The Parallax View (1974)

In an article written as recently as August 13, 2008, Nick Schager (List: Ten Disturbingly Powerful Fictional Film Corporations) revisits this Warren Beatty starred film. Although by no means the pioneer of the detected developing trend in movie making all the way up to the present, The Parallax View was the best of its day and offered an element to conspiracy analysts unique for even those of today. Schager may not go this far (indeed he is content with listing and light commentary,) so this reviewer will presume to go further.

Tens years after the JFK assassination, this film has its obvious tie-ins. Restraining itself, however, the hard questions it might raise are implied by remarkable subtlety, the characteristic of design and the mark of good movie making. Direction (Alan J. Pakula) and supporting roles uphold a level of quality throughout while Beatty…well, what can one say about any actor whose facial expressions are the same when he’s getting laid as when he’s fighting for his life? (Not that I am not a fan.) Let’s just let it rest he’s a facially stoic personality. The late Hume Cronyn was  typically superb in his role as Bill Rentils, our investigative reporter hero’s, editor. We wonder what the most hateful of the villains, Earl Hindman, felt so obliged to hide of his face as Wilson, in Home Improvement. Be that as it may, the cast ranges from a line-up as retrospect inspiring as is the storyline. From Jim Davis to Paula Prentiss we are taken back amid some of the best known faces in entertainment of the period.
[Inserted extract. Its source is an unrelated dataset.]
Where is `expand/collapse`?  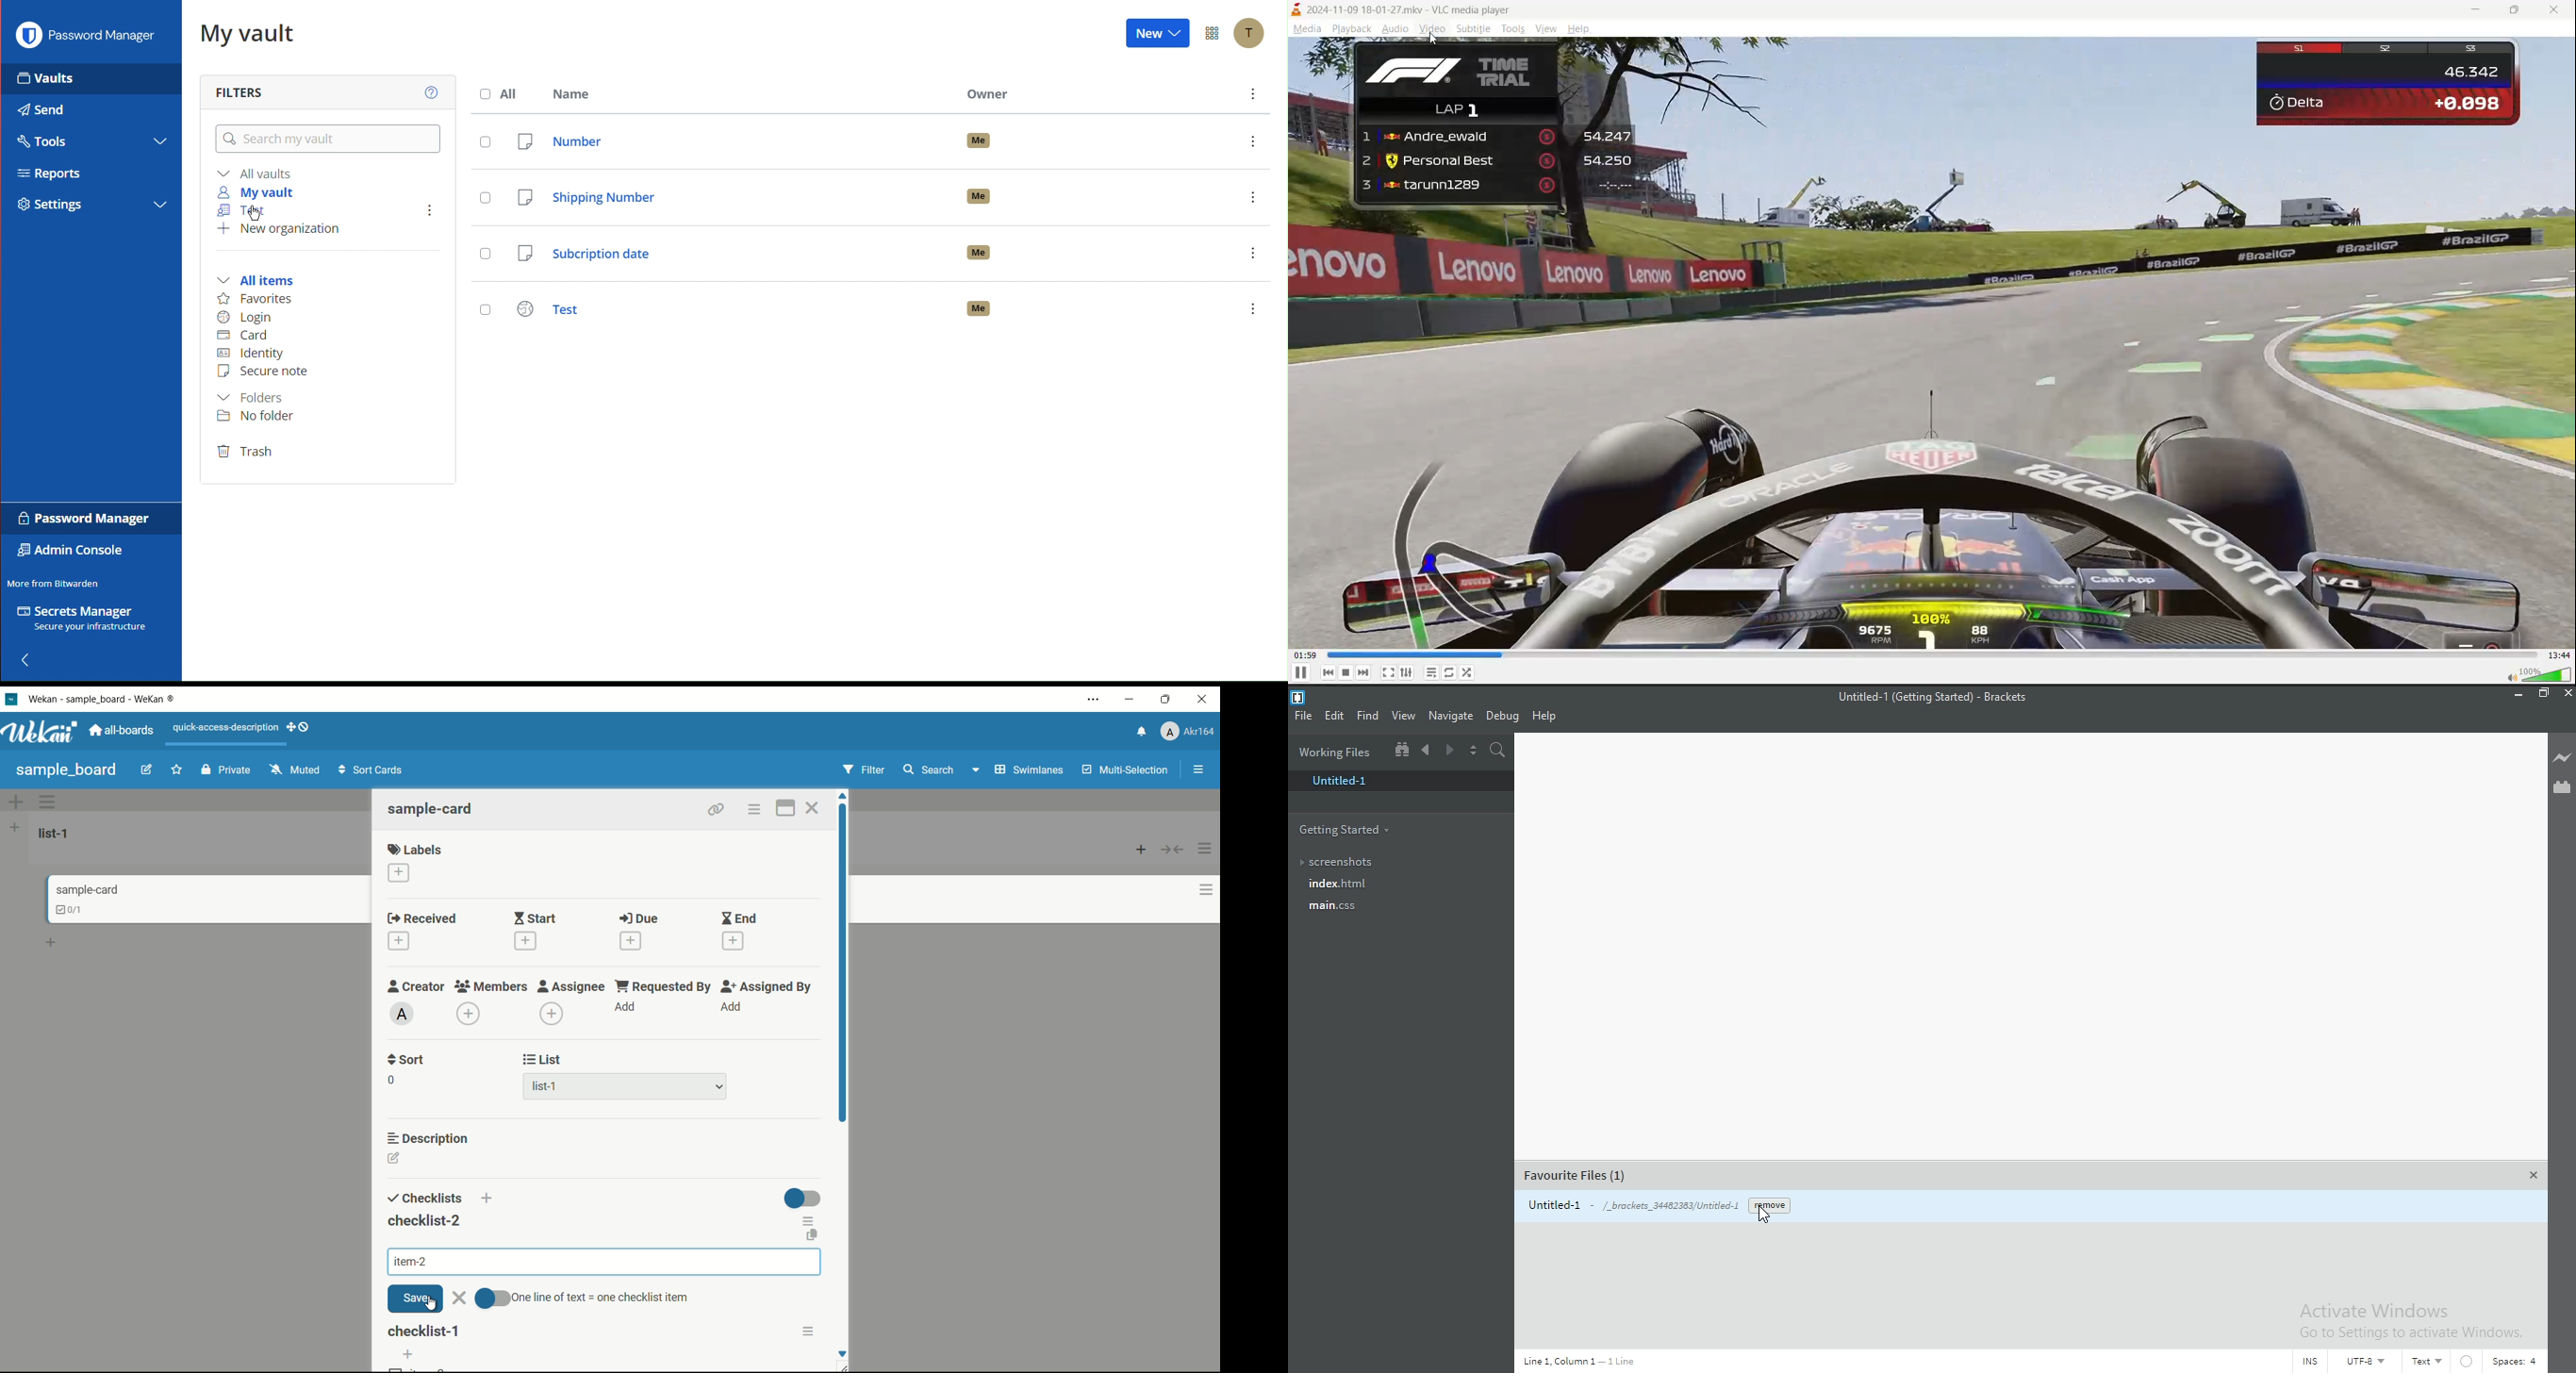
expand/collapse is located at coordinates (161, 139).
It is interesting to note that despite the sterling cast and high mark relevance, this film was under promoted. Like Zabrisky Point made just four years prior by Michelangelo Antonioni, when his popularity as a director was at its highest, it seemed avoided more than otherwise. Perhaps the flash point issues of the day had caused some secret understandings between giants of the film industry and the White House to extents more than those casually mentioned by investigators into such matters as the Watergate Hearings.

So what is unique to this movie, what sets it apart to the extent it might be perceived some menacing expose’? Well, dear viewer, this movie doesn’t just take you into the seamy world of extra-legal political assassination (too bad I must qualify this,) it demonstrates the elements of setting up a patsy. The tangled web we discover towards its end and its acquired horror, hearkens us back to the question, “how long has this been going on?” Most likely since Rome.

Georges de Mohrenschildt once told an interviewer that he met Lee Harvey Oswald through the urging of CIA operatives. At the time of the JFK assassination, Marinna Oswald and her baby girl were staying with the de Mohrenschildts. Until one knows the extent of de Mohrenschildt’s involvement with world-wide intelligence organizations as an international intelligence liason par excellence and with a South American corporation pioneering mind control, no one can justly say the murder of a popular president has been adequately investigated. This movie reflects honestly on its own story line in the same way the reviewer just did on historical fact.

The chilling aspect to each is the string of dead bodies left behind them.

Language does get a little rough in some places, but appropriately.